Commentaire • 0
Sur la décision
| Référence : | TJ Évry, 8e ch., 6 mars 2026, n° 24/06392 |
|---|---|
| Numéro(s) : | 24/06392 |
| Importance : | Inédit |
| Dispositif : | Fait droit à une partie des demandes du ou des demandeurs sans accorder de délais d'exécution au défendeur |
| Date de dernière mise à jour : | 17 mars 2026 |
| Lire la décision sur le site de la juridiction |
Texte intégral
TRIBUNAL
JUDICIAIRE D'[Localité 1]-[Localité 2]
8ème Chambre
MINUTE N°
DU : 06 Mars 2026
AFFAIRE N° RG 24/06392 – N° Portalis DB3Q-W-B7I-QKLT
NAC : 5BA
Jugement Rendu le 06 Mars 2026
FE Délivrées le :
__________________
ENTRE :
S.C.I. BOXALYS, Société civile immobilière immatriculée au RCS d'[Localité 1] sous le numéro 821 697 323, dont le siège social est situé [Adresse 1]
représentée par Maître Lionel COHEN de la SELARL CABINET COHEN-TOKAR & ASSOCIES, avocat au barreau de l’ESSONNE
DEMANDERESSE
ET :
S.A.R.L. GENIALPRIX HYPERMARCHES, Société à responsabilité limitée immatriculée au RCS d'[Localité 1] sous le numéro 832 668 867, dont le siège social est situé [Adresse 2]
défaillante
DEFENDERESSE
COMPOSITION DU TRIBUNAL :
Sophie ROLLAND-MAZEAU, Vice-présidente, statuant à Juge Unique, conformément aux dispositions des articles 812 et suivants du Code de Procédure Civile.

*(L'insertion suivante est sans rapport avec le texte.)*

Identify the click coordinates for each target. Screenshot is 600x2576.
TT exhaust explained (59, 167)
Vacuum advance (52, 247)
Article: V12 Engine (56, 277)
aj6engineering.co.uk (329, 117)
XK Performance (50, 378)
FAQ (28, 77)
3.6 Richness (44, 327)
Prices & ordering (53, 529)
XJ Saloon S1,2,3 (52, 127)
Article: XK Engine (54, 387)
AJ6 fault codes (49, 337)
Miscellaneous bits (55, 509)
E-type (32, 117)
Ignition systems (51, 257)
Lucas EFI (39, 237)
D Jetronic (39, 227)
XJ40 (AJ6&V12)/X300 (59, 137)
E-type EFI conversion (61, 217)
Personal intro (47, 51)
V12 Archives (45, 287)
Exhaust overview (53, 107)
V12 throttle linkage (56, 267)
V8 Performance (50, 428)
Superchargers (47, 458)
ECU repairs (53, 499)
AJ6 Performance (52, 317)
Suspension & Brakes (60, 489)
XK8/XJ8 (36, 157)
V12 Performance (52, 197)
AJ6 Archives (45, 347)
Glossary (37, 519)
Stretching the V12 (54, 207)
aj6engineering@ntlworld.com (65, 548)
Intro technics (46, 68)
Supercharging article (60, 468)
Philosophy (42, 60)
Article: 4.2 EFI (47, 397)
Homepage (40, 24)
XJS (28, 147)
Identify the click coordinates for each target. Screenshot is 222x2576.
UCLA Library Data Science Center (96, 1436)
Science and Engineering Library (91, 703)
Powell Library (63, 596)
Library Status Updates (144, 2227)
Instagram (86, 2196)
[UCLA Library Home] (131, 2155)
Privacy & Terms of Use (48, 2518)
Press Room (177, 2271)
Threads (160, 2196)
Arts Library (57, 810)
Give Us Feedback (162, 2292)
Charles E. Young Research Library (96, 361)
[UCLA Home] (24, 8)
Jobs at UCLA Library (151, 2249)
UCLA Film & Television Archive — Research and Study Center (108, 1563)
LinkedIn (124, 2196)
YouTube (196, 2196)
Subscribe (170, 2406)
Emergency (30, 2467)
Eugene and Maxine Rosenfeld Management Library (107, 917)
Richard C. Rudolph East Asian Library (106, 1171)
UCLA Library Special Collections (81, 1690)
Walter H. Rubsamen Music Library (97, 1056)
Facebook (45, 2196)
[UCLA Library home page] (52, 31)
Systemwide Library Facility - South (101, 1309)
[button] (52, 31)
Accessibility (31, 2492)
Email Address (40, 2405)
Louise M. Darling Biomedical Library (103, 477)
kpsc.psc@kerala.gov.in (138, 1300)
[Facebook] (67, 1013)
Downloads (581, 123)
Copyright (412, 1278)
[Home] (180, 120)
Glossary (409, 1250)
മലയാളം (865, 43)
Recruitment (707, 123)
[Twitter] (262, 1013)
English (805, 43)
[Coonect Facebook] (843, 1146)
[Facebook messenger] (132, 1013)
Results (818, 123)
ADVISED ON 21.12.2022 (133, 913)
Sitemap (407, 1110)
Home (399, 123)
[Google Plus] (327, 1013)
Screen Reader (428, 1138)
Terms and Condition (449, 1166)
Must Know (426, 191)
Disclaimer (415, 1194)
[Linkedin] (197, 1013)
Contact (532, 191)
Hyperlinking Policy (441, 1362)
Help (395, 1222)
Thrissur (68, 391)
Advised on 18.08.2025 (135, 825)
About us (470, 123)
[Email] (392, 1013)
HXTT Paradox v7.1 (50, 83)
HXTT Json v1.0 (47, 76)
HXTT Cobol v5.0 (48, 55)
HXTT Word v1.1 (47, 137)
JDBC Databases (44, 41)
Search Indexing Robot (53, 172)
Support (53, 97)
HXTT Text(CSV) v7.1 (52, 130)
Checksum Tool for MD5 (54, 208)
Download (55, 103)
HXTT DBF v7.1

Assistée de Madame Sarah TREBOSC, greffière lors des débats et de Madame Tiphaine MONTAUBAN, greffière lors de la mise à disposition au greffe
DEBATS :
Vu l’ordonnance de clôture en date du 06 mars 2025 avec avis du renvoi de la procédure devant le Juge Unique, ayant fixé l’audience au 28 Novembre 2025, date à laquelle l’affaire a été mise en délibéré au 06 Mars 2026
JUGEMENT : Prononcé publiquement par mise à disposition au greffe,
Réputé contradictoire et en premier ressort.
EXPOSE DU LITIGE
Par exploit du 05 septembre 2024, la SCI BOXALYS a fait assigner la SARL GENIALPRIX HYPERMARCHES devant le tribunal judiciaire d’Evry, sollicitant, au visa des articles 1728 et 1224 du code civil :
— que soit constatée l’acquisition de la clause résolutoire du bail consenti par la SCI BOXALYS, à la société GENIALPRIX HYPERMARCHKS portant sur le local professionnel et le box n° 77 sis à [Adresse 3], à compter du 6 mars 2023,
A titre subsidiaire,
— que soit prononcée, aux torts et griefs de la société GENIALPRIX HYPERMARCHES la résiliation des baux portant sur le local professionnel et le box n° 77 sis à [Adresse 3],
— que soit ordonnée, faute de départ volontaire du locataire dans les deux mois de la délivrance du commandement de quitter les lieux, son expulsion des lieux loués, ainsi, que ceux de tous occupants et biens de son chef des locaux, avec, si nécessaire, le concours de la force publique,
— que la SCI BOXALYS soit autorisée à faire transporter et séquestrer dans tel garde meuble de son choix, aux frais de la partie expulsée, les meubles laissés dans les lieux loués,
— la condamnation de la société GENIALPRIX HYPERMARCHES à payer à la SCI BOXALYS les sommes suivantes :
*3 524,75 € au titre des sommes dues concernant le bail conclu le 1er juillet 2018 ayant pris fin le 30 mars 2019 ;
*42 895,59 € au titre des loyers impayés arrêtés à la date du 31 juillet 2024 au titre du bail en cours,
*3 524,75 € au titre des loyers impayés relatifs au box n° 77 arrêtés à la date du 31 juillet 2024,
— qu’il soit dit que lesdites sommes porteront intérêts au taux légal à compter de chacune des échéances impayées par application de l’article 1231-7 du code civil,
— la condamnation de la société GENIALPRIX HYPERMARCHES à payer à la SCI BOXALYS, une indemnité mensuelle d’occupation augmentée des charges jusqu’à libération effective des lieux loués égale à deux fois le montant du loyer journalier en application de l’article 6 du contrat de bail professionnel,
— la condamnation de la société GENIALPRIX HYPERMARCHES à payer à la SCI BOXALYS une indemnité mensuelle d’occupation augmentée des charges jusqu’à libération effective des lieux loués égale au montant du loyer journalier pour le box n° 77,
— la condamnation de la société GENIALPRIX HYPERMARCHES à payer à la SCI BOXALYS la somme de 3 000 € sur le fondement de l’article 700 du code de procédure civile, ainsi qu’aux entiers dépens comprenant les frais du commandement.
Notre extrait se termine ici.